No plan will pay for all the costs associated with your medical care, although some will cover more than others.  Most folks are covered by preferred provider organizations (PPOs) or health maintenance organizations (HMOs).  Very few folks have point of service plans (POS) which allow them to go to any provider anywhere. Medicare is one of these; you go to the doctor of your choice unless you have signed up with one of the Medicare alternatives like Secure Horizons or Medicare Advantage.

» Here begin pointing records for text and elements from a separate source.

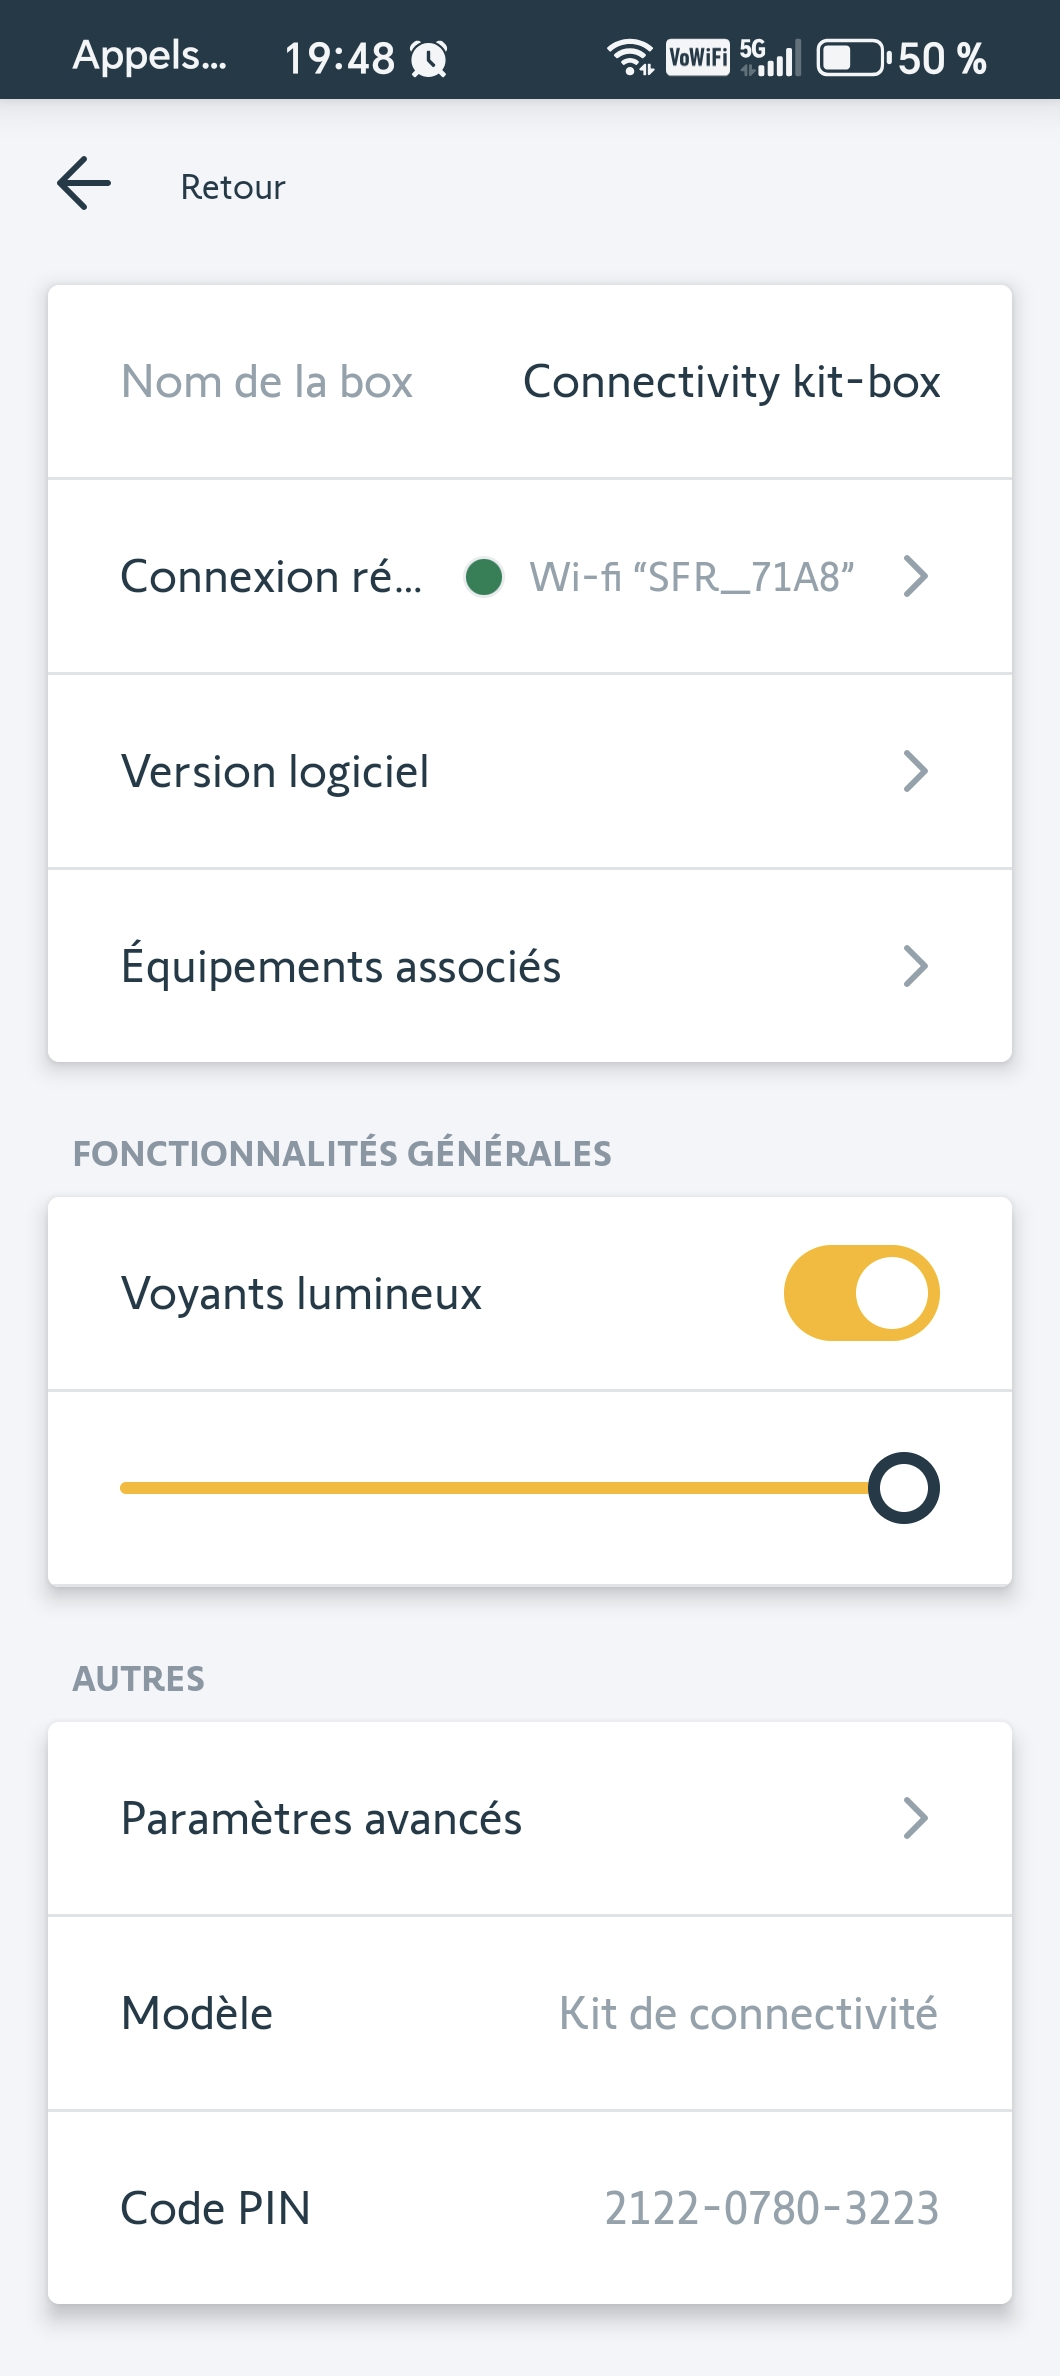Turn off the Voyants lumineux switch
1060x2376 pixels.
[861, 1293]
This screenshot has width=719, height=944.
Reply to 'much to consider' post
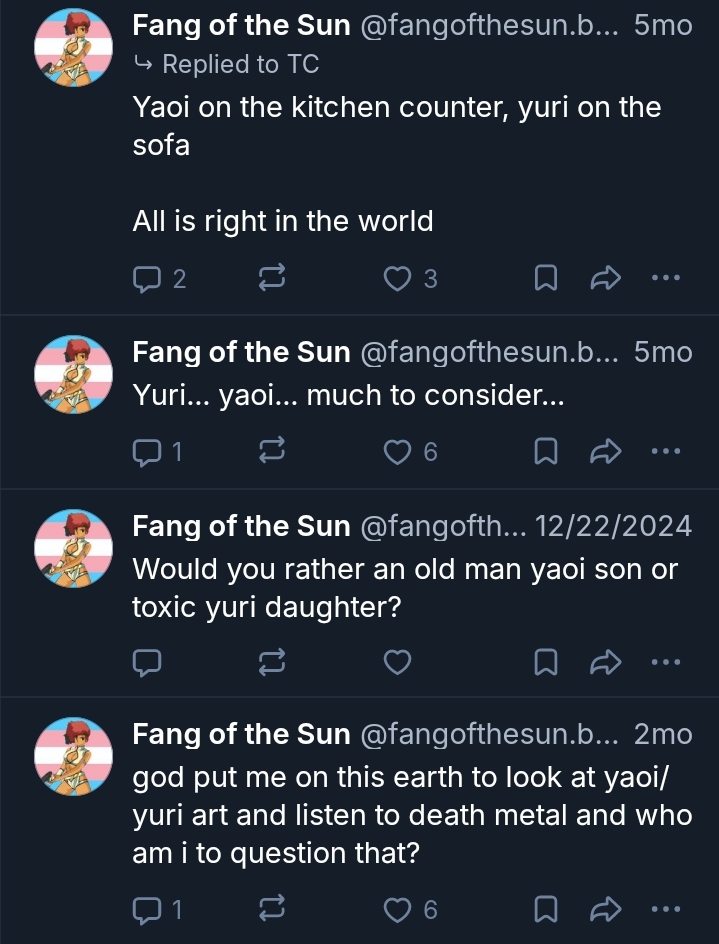[x=147, y=452]
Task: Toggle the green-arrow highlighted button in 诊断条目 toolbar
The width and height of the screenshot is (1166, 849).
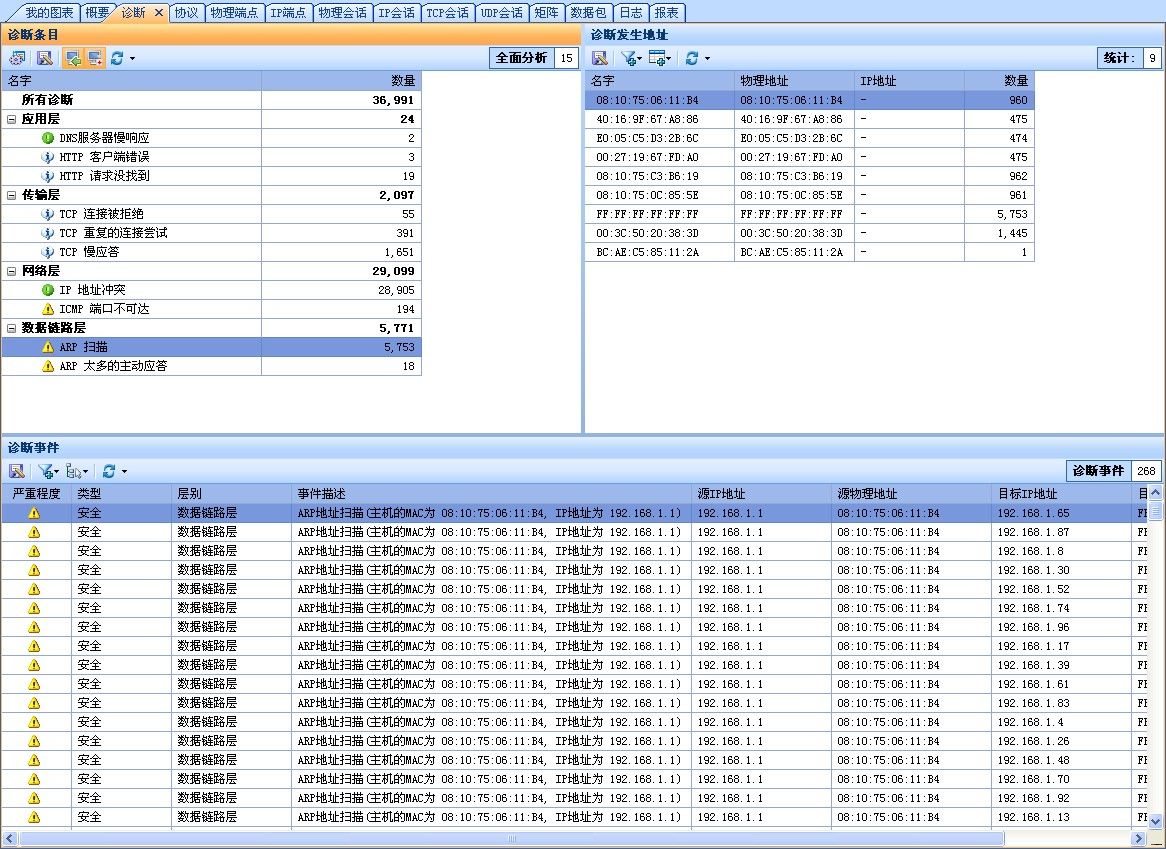Action: click(x=73, y=58)
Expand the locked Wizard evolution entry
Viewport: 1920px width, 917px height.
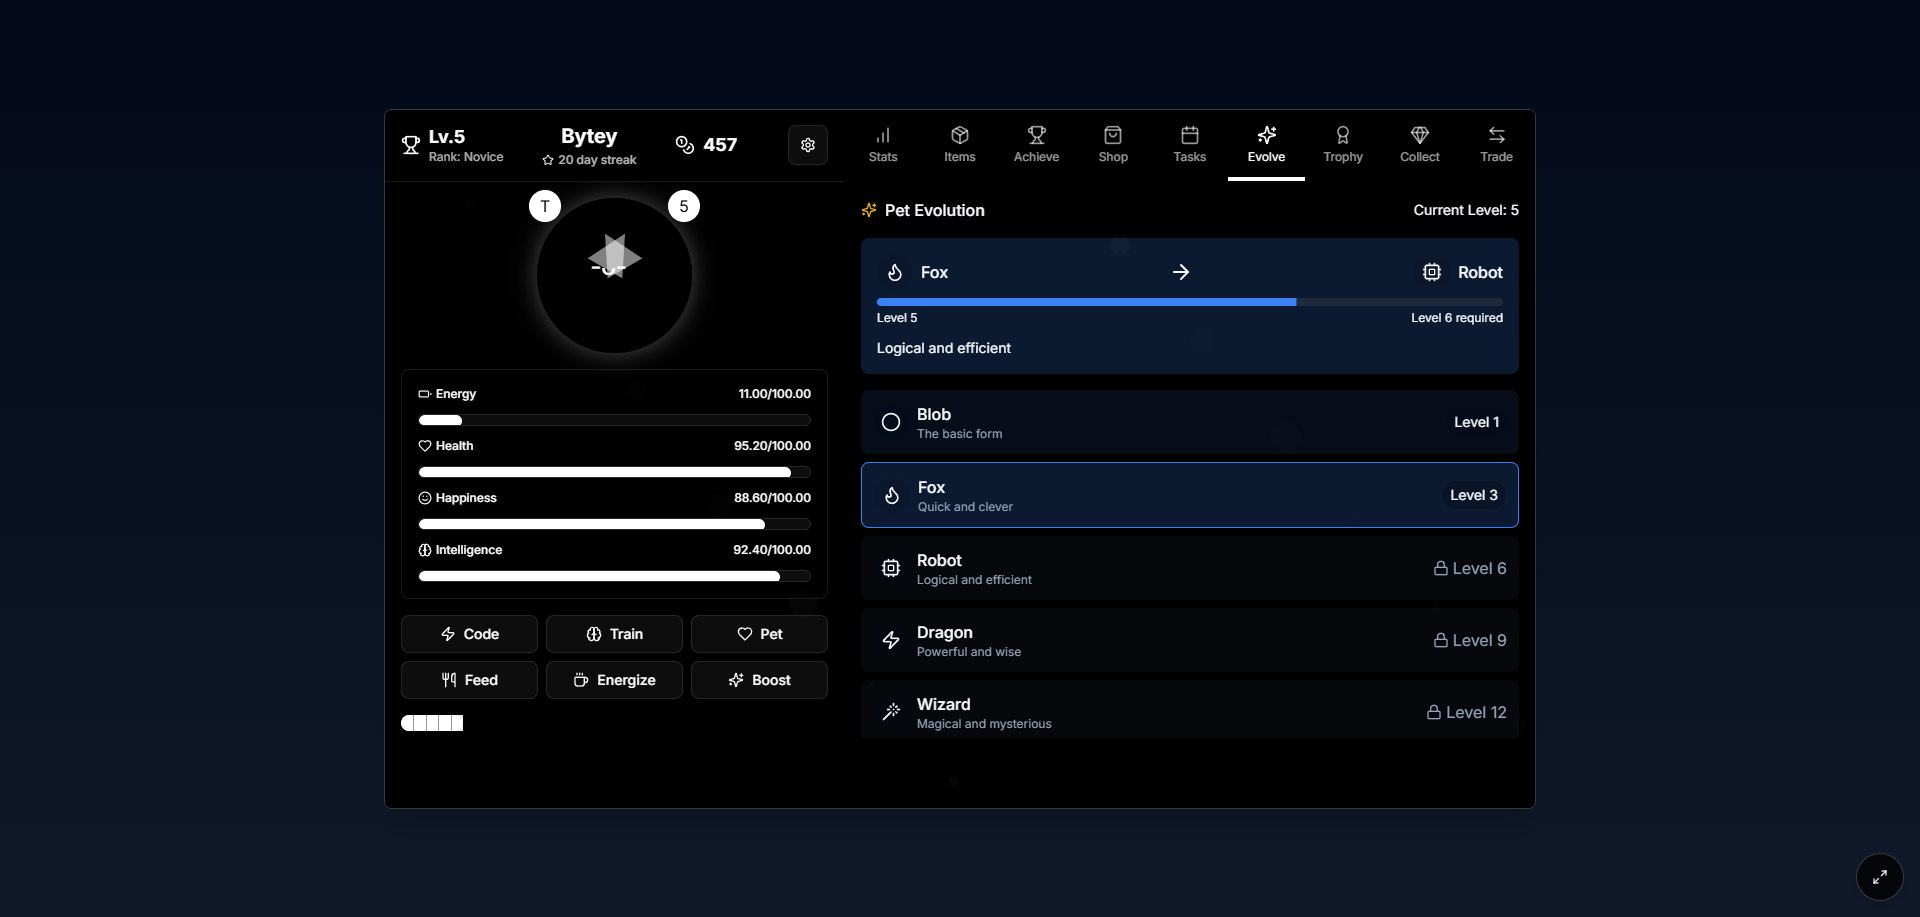click(1188, 711)
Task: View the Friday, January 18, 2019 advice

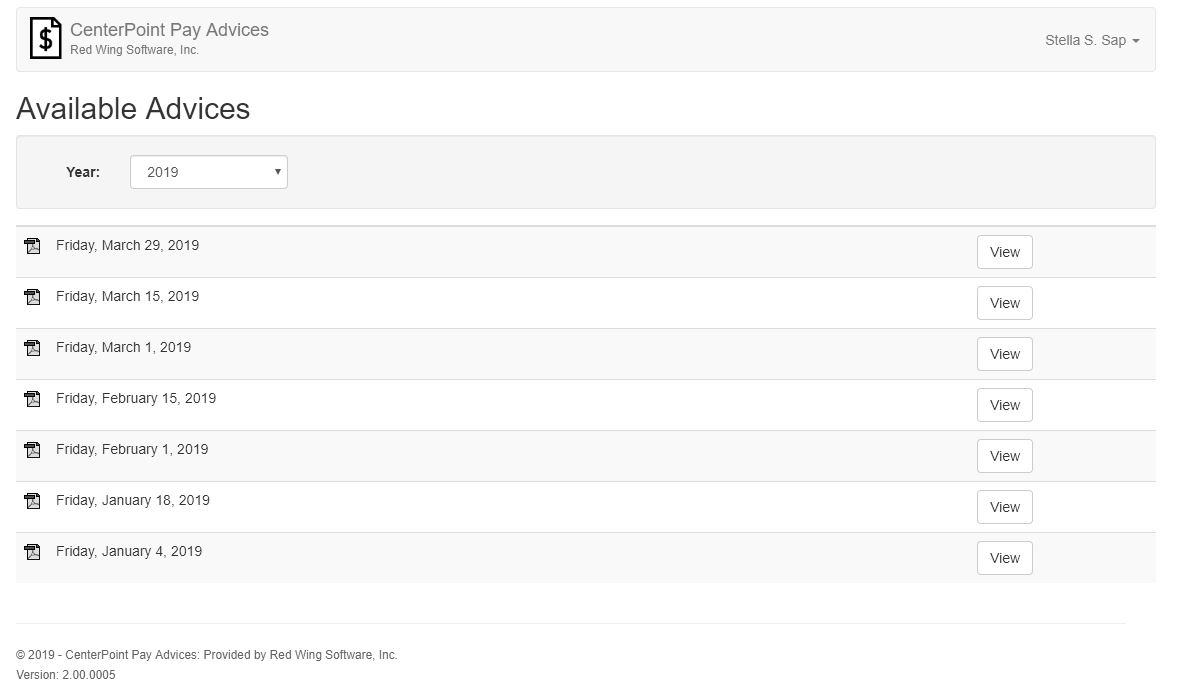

A PPO will generally offer a greater choice of doctors, hospitals and other health care providers than HMOs while requiring you to pay a greater percentage of the cost of that care. You will have a deductible each year and will be responsible for a given portion of your medical expenses (usually 20-40 percent). You help to control insurance cost by choosing a provider that is within the PPO network. These providers have agreed to provide services at a reduced rate. Your insurance policy may allow you to go out-of-network, but because the insurance company has lost their bargaining power with this non-network provider, the higher cost of the care is passed on to you.  Instead of your usual 20 percent, you will pay more to an out-of-network provider.

Under a PPO, you will be responsible for a deductible. This means that you agree to pay the first medical expenses up to a given amount. Normally, the deductible is broken down into a “per member” versus “per family” maximum. You may need to pay $250 per family member, but no more than $500 for the family so if two family members have met their deductible, the remaining members have no deductible for the remainder of the year.  Still, after the deductible, you may be responsible for paying some percentage (normally 20 percent) of the remaining bill.

With an HMO, payment has been made in advance to your primary care doctor and hospital. In general, you will have lower out-of-pocket expenses with an HMO, but you will have a narrower selection of doctors, hospitals and other providers than if you had a PPO. Further, any care you need over and above that provided directly by your primary care physician must go through an authorization process that may be time-consuming and limiting.

Some folks faced with high deductibles and co-insurance payments turn to the medical provider for help. It is not unusual for folks to ask if I would be willing to write off their deductible for them along with any additional payment they would be responsible for. Consider what you’re asking. If I see you eight times and my average bill is $60, my bill will be $480. You have a $250 deductible which you’d like me to write off so now my bill is reduced to $230. Your insurance company says you pay 20 percent so now you want me to write off $46. You’re asking me to provide your care for $184 or about $23 per visit. In return, my bill counted toward your deductible and your family maximum of out-of-pocket expenses. I can’t pay my bills if you insist that I pay yours. I will, however, agree to an affordable payment schedule so your expenses present as little hardship to your family as possible.

It is your responsibility, before you go see a health professional, to understand your insurance provisions, but it can be baffling. Don’t be afraid to ask for help. Talk to your human resources representative, a representative for your insurance company or the office manager where you are receiving care.